Of those on call, Stace said that there are usually six to eight people “specializing in financial aid.”

“At 4:00 p.m. on a Friday, when everyone is doing something else, maybe we’ll have four people, but on Monday mornings we’ll have 25. This is all depending on what the history has been. There are times when we max out, and then the call volume builds, and people wait,” he said.

According to statistics compiled by the enrollment group, the volume of calls to enrollment services is 172,000 annually—of these, an average of 8 percent are “abandoned.”

“Depending on how busy it is, you may go directly to a specialist in financial aid. But if it’s busier, then the call kind of gets triaged out. If it’s a specialized call, then the caller gets transferred; it’s a direct hand off,” Stace said.

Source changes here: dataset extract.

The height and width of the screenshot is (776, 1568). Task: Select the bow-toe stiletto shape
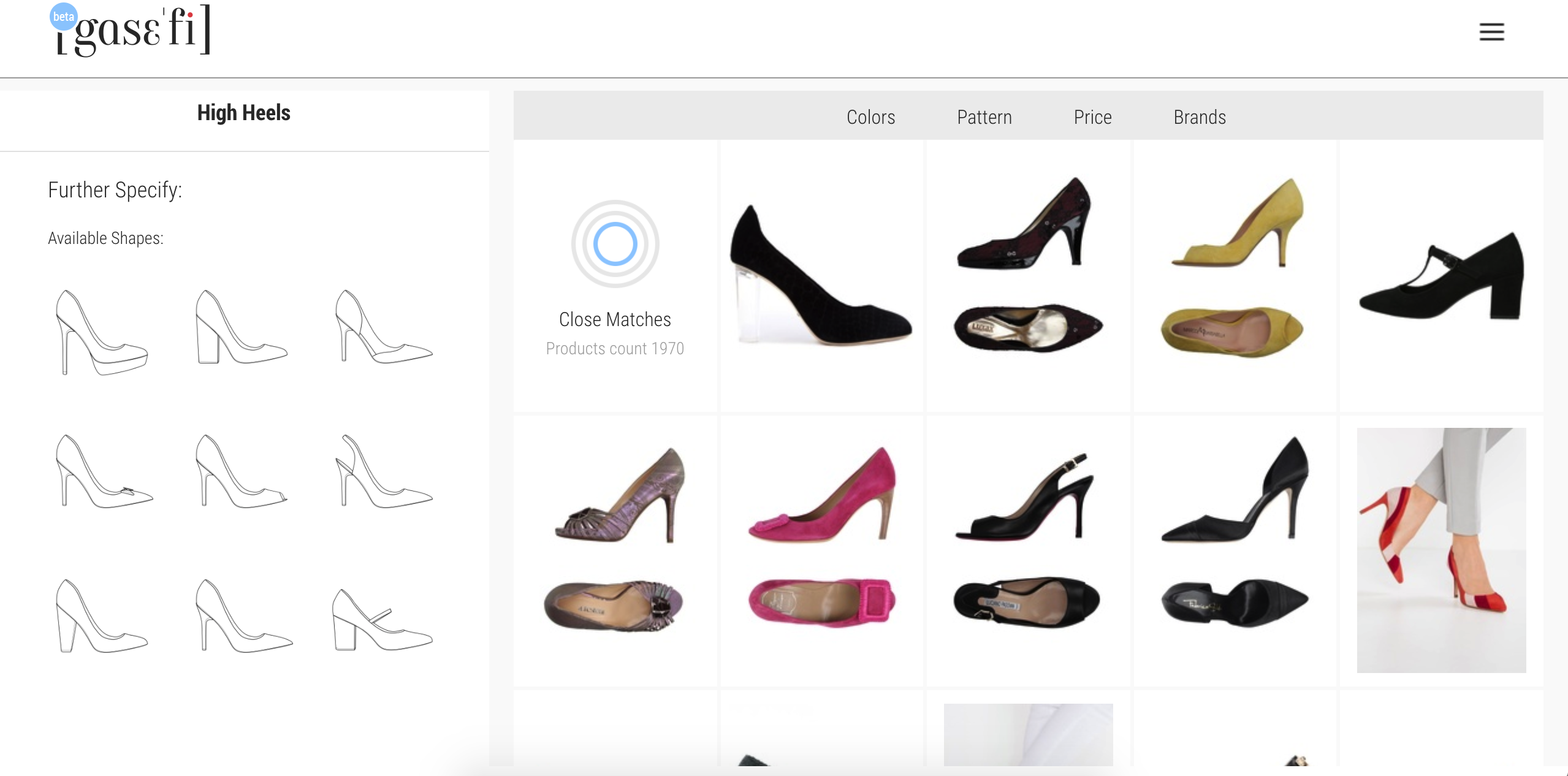point(103,472)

Stace said that he understands the troubles students are having with financial aid. “I don’t want to minimize how frustrating it is to students, but people [in financial services] make tough decisions and do what they feel they need to do…In the course of this past year, the number of appeals for financial aid was up about 25 percent—over 1200 students. We expended about $4.2 million in aid to assist students who needed more than what they had previously,” he said.

According to Stace, there are many factors considered in determining how many people to hire to answer calls. “This isn’t to minimize the hardships that folks go through. It’s real, and I wish we could do more. I see the call volumes rise, and I know people are waiting and I know calls are being dropped, but we don’t have anybody else to put on it. It’s a question of economics. Could we hire more people to answer phones? Yeah. But then it would just raise the cost of the operation. It’s a tradeoff and it’s a delicate one. How much waiting is too much? How much money is too much to avoid people having to wait? Have we got it right? I don’t know, but we’re close,” he said.

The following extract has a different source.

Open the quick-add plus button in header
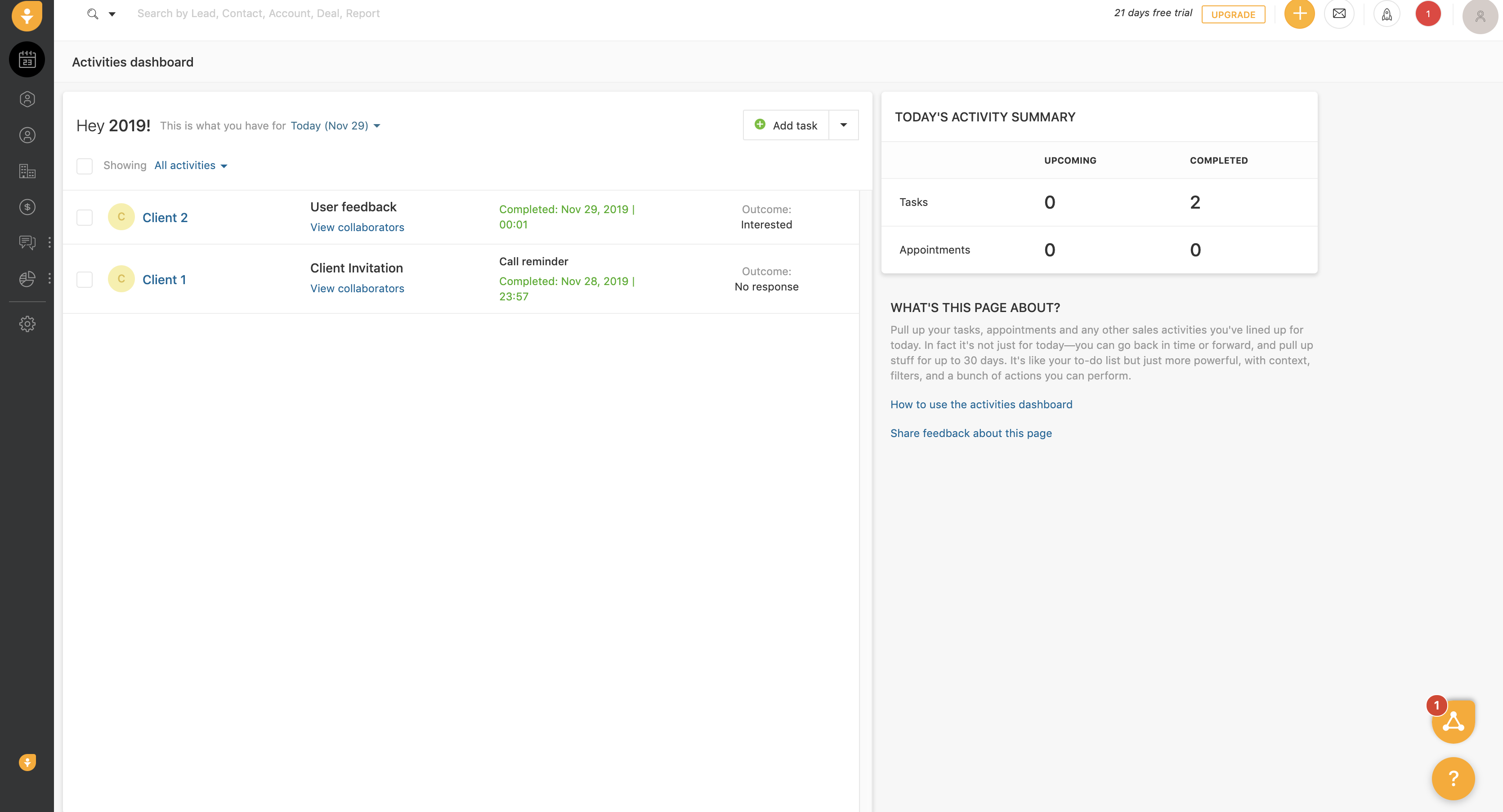1503x812 pixels. point(1299,13)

For confidentiality reasons, Stace could not comment on the individual cases mentioned, but he provided an explanation for Joubert’s experience. “If a student withdrew sometime during the spring term and then there is some activity with respect to the fall term and we’re ambiguous about whether they are coming back or not, we will make the call and offer them a financial aid package. If they follow through and return to school, then the package is there. If they don’t, then the money doesn’t get expended and it’s available to help other students. We err on the side because there is no expense to the university,” he said.

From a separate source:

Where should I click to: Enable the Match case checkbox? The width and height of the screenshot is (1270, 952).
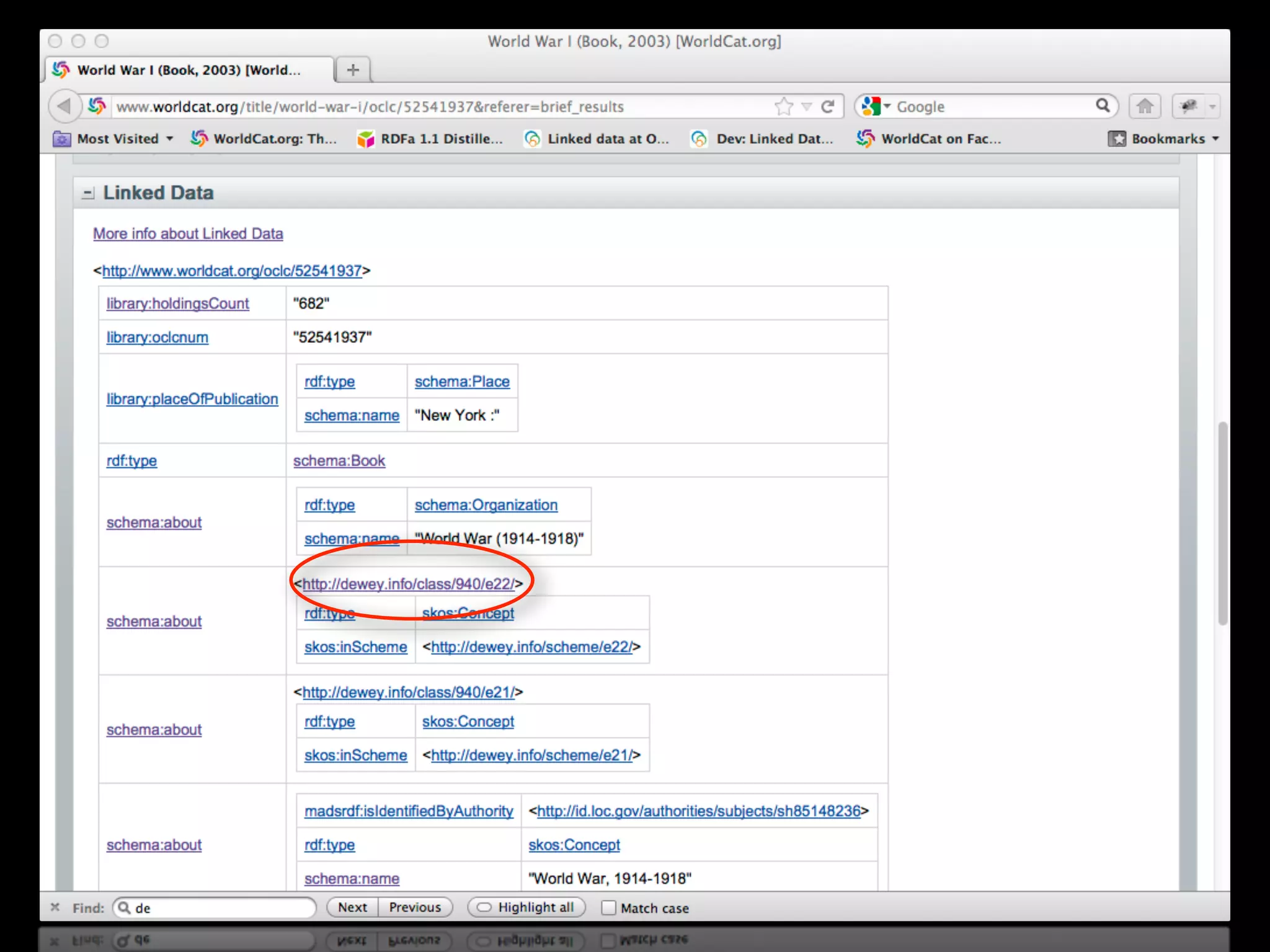pos(609,908)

However, ex-students still say they feel let down by financial services. Plosko said, “To be honest, I am really angry at Fordham for pretty much ruining my college plans. I had fully expected to come back this year. I had my class schedule and I was ready to declare my major. I didn’t realize that Fordham wasn’t going to be an option this year. I’m not even going to a university this year, and, I mean, I might be going to a local university in the future, but I don’t even know about that.”

Joubert still respects Fordham, but said that she hopes that FCLC can offer more financial aid in the future. “I think Fordham is a good school,” she said, “I just don’t think anything is worth that much money if they don’t take into account your personal situation.”